Oscar Vélez’s scolding lecture is briefly interrupted by a waitress bringing another round of beer. This restaurant is in the heart of Parque Lleras, a very popular plaza in Medellín frequented by tourists, especially those trying to give up papaya. Ay Guey! is the equivalent of the American “breastaurant”, but unlike the Hooter’s Girls of North America, the Colombian waitresses wear skirts instead of shorts, have silicone implants in their posteriors and many of the adult waitresses have smiles equipped with orthodontics. I haven’t been attracted to a woman in braces since my awkward formative years and when this Colombiana smiles her metallic grin towards me, I regress back into pubescent shame and promptly begin hiccupping like a tree frog after a spring rain.
Oscar Vélez orders another round of empanadas, sending the waitress off before returning to his argument Medellín is the safest city in the world.

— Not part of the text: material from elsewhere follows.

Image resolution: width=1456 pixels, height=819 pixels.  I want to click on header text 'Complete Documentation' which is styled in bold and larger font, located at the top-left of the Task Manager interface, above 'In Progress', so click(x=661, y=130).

Medellín, once murder capital of the world… Medellín, home of Pablo and Gisela, the notorious latter-century drug lords whose graves Oscar took us to… Medellín, where in Parque Lleras, yards away from us, there is a recent memorial to the victims of a car bomb… this is the safest city in the world? How do we accept this when hours earlier, Oscar snuck us into an unauthorized tour of Pablo Escobar’s cathedral prison in the mountains? Because, Oscar explains, you must follow my rules to make it true.
Oscar’s Rules for Surviving Medellín:
- Do not look at Colombian women. They are the most beautiful women in the world, yes, but they are not for you.

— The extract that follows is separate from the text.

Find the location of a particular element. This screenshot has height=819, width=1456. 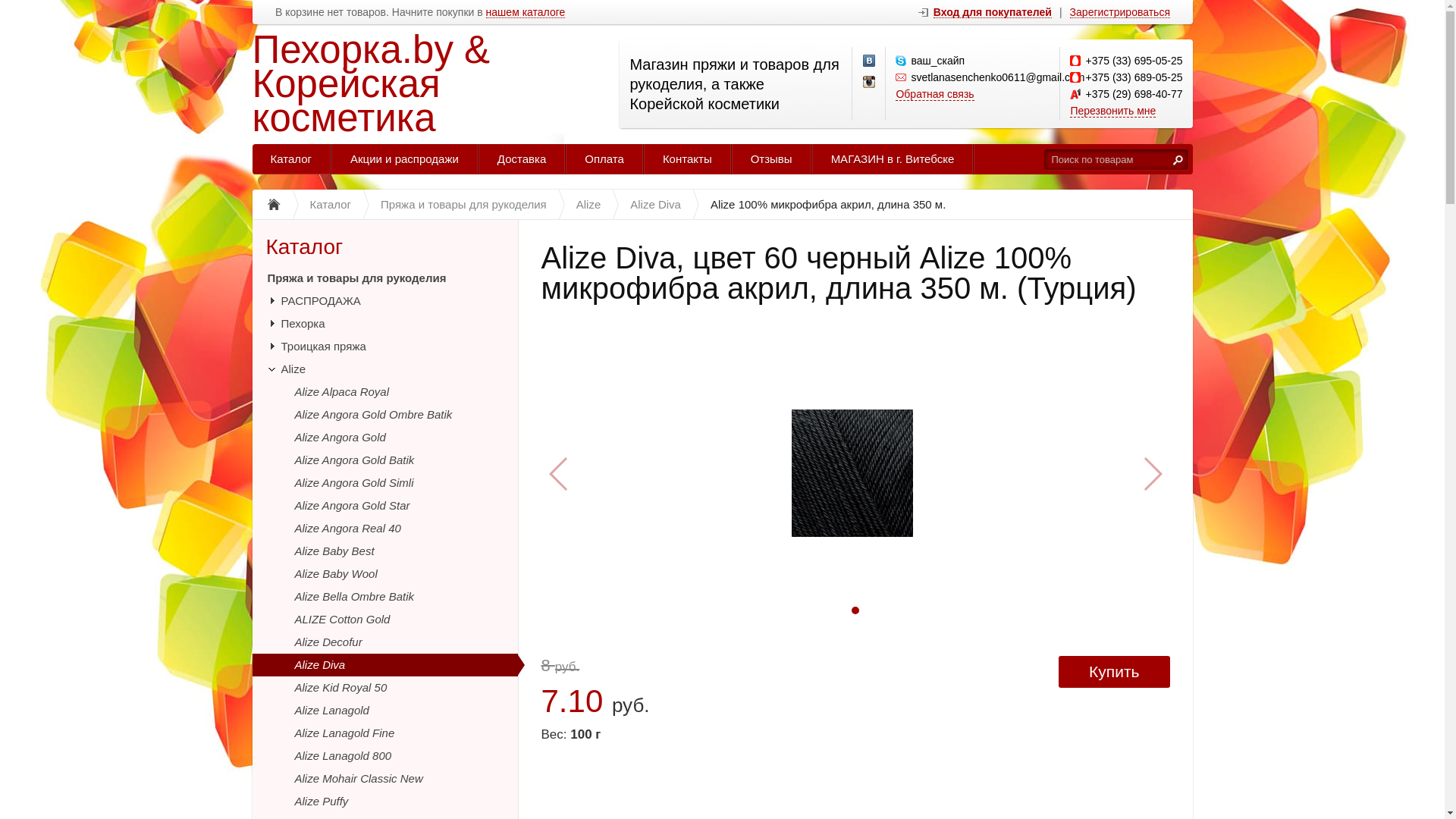

'Alize Diva' is located at coordinates (384, 664).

- If you must look at a Colombian woman, do not speak to her. If she says hola, you say adios. If she is drowning and says ayuadame, you say vaya con dios.
- If you must speak to a Colombian woman, do not make friends.
- If you must make friends, stay in public and do not be alone and do not accept drinks.
- If you must make friends, do not accept invitation to go home with Colombian woman. Especially if she is from Cali.
- If you must make friends, do not invite a Colombian woman to your hotel room. Especially if she is from Cali.
- If you must invite a Colombian woman to your hotel room, she must wait in lobby as you put money and documents in safe.
- If you must invite a Colombian woman to your hotel room, absolutamente do not have sex.
“If you must have sex…” Captain Dick interrupts Oscar, “wear a condom or The Hague will hunt your ass down and make you take a paternity test.” The captain shrugs, confiding, “It’s in the Geneva Convention. Trust me, guys, I studied international law.”
- Never travel anywhere alone.
- Do not dress like a tourist.
- Do not get drunk.
- Do not leave hotel after dark.
“But in the game of Hearts…” Captain Dick explains, “You can ‘shoot the moon’. If you fail at every rule, you actually win.”
“And if you eat after midnight you turn into a Gremlin.” Isy says with mild perturbance. “Come on, Oscar, you’re being too Old Testament, Testamente Viejo, eh? It’s like sending a scout troop into the woods and telling them not to experiment giving themselves sleeping-bag hand-jobs with melted-marshmallow. Hog nog roggin’ roy, man! We might as well go home!”
“Or Cartagena…” Captain Dick posits with a wide-faced grin.